Jäätma is CEO of Realeyes, a London-based company that uses so-called “emotional analytics” to measure subconscious responses via webcam to video content based on four key metrics: attention, retention, engagement and impact. The process is conducted with opted-in panels, and videos are scored on a scale from one to 10, with one representing a yawn-fest with no chance of being shared and 10 denoting a highly engaging piece of content.
Clients include AOL, Coca-Cola, Diageo, Ford, Heineken, Honda, IKEA, Kraft, McDonald’s, Nestlé, P&G, Samsung and Disney, all of whom came to Realeyes to test the viability of their video content and decide where to invest their video dollars. Realeyes also works with several agencies to help with media planning and targeting.
Often, a brand will approach Realeyes to test an expensive, already finished TV ad to see how it’ll perform online – only to find it clocks in at a two or a three on the engagement scale. That’s not what a brand wants to hear about its highly polished TV work.
“But if you’re going to win online, you have to capture attention, and attention is opt-in, as opposed to television. But even pre-roll ads are forced exposure,” Jäätma said. “Brands look at their metrics, potentially huge reach numbers, and they think that represents success, but reach doesn’t mean that people are engaging. They probably don’t even notice those ads.”
To help brands get a better sense of what will actually engage their audiences, Realeyes conducts what Jäätma referred to as a “next-gen survey.”
Rather than bringing subjects into a research facility to screen content and having technicians manually determine their emotional responses, Realeyes has relationships with about 20 different market research companies with access to online and mobile panels around the world.
Participants are sent a link to the video being tested. Their facial expressions are recorded through the webcam on their PC or the camera in their mobile device. The Realeyes algorithm is programmed based off the Facial Action Coding System, a taxonomy of six universal cross-cultural emotional states developed by psychologists in the 1970s: happiness, surprise, sadness, disgust, fear and confusion.
In a recent project for Heineken, Realeyes helped the brand and its media partner AOL test and collect emotional feedback from the 11 videos in its Wieden+Kennedy-created “Dropped” video reality web series, which followed regular people as they were sent to remote locales around the world and given bizarre assignments to complete.
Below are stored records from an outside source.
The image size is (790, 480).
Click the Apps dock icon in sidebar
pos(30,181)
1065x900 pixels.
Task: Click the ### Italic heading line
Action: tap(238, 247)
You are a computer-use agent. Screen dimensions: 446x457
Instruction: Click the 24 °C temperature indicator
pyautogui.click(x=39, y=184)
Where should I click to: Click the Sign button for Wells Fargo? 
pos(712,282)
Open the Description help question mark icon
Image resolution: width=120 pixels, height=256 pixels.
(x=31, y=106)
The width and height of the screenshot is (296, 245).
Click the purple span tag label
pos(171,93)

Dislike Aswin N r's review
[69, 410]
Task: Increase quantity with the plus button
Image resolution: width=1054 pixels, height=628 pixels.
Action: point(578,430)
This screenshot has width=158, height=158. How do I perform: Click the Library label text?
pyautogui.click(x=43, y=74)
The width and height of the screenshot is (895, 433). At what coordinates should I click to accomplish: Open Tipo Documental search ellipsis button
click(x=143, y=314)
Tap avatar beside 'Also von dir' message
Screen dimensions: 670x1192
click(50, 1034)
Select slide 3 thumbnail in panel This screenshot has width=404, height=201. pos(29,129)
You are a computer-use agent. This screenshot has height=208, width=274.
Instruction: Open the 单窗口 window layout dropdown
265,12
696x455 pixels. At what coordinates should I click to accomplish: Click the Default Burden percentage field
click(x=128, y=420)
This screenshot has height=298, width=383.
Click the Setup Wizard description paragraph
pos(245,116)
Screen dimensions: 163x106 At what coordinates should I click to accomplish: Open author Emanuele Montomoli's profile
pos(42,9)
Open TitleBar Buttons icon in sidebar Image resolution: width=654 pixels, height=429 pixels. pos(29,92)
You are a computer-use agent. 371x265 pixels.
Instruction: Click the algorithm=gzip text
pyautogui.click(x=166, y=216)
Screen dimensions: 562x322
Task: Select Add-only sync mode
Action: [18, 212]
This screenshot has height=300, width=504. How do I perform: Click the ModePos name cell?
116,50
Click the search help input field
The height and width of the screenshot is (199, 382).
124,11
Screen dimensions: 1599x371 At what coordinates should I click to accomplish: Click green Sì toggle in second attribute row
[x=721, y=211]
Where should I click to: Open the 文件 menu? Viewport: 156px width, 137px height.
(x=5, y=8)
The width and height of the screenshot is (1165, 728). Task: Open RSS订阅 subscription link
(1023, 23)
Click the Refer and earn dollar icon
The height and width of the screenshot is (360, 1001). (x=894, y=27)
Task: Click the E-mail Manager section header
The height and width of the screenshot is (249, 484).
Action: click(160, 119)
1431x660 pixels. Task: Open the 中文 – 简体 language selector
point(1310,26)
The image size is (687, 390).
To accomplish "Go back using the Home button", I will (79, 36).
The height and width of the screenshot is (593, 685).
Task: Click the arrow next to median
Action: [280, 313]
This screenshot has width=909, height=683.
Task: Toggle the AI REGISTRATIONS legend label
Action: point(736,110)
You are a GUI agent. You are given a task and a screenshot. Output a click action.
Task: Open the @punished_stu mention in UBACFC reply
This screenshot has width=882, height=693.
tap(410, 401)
In one case, a guy from South Africa was blindfolded and dropped out of an airplane near the Polish border, where he then had to arrange a Berlin-style circus show.
Using its emotional scoring system, Realeyes analyzed how longer two-minute cuts of the “Dropped” content tested against shorter 30-second trailers with about 4,200 viewers across Spain, Australia and the United States. Turns out the longer pieces scored higher on the emo scale than the trailers, driving 2X greater CTR and 3X more social actions. AOL used that info to redirect its media budget accordingly.
Realeyes has analyzed thousands of online videos with hundreds of thousands of people over the last several years, storing the fruits of its algorithm’s labor in a massive database. That information is connected with the number of times each particular video was shared, tweeted or organically viewed and then fed into a second algorithm that predicts how well a video will do on social media based on emotional reaction with about 80% accuracy, according to Jäätma.
It’s a fairly high success rate, but Jäätma and his team of Ph.D.s and mathematicians are looking to do better.
In mid-April, the company accepted a €3.6 million grant from the European Commission to work with researchers from Imperial College London on a project to use automation to better quantify the link between likeability and the web of emotions that influence outcome. The grant is part of Horizon 2020, an EU-funded scheme designed to encourage European competitiveness that plans to disburse about €80 billion by the year 2020.
In addition to its shared grant from the European Commision, Realeyes, which has a headcount of 40 and additional offices in Boston and Budapest, has also had some more traditional funding events in the past, totaling about $10 million.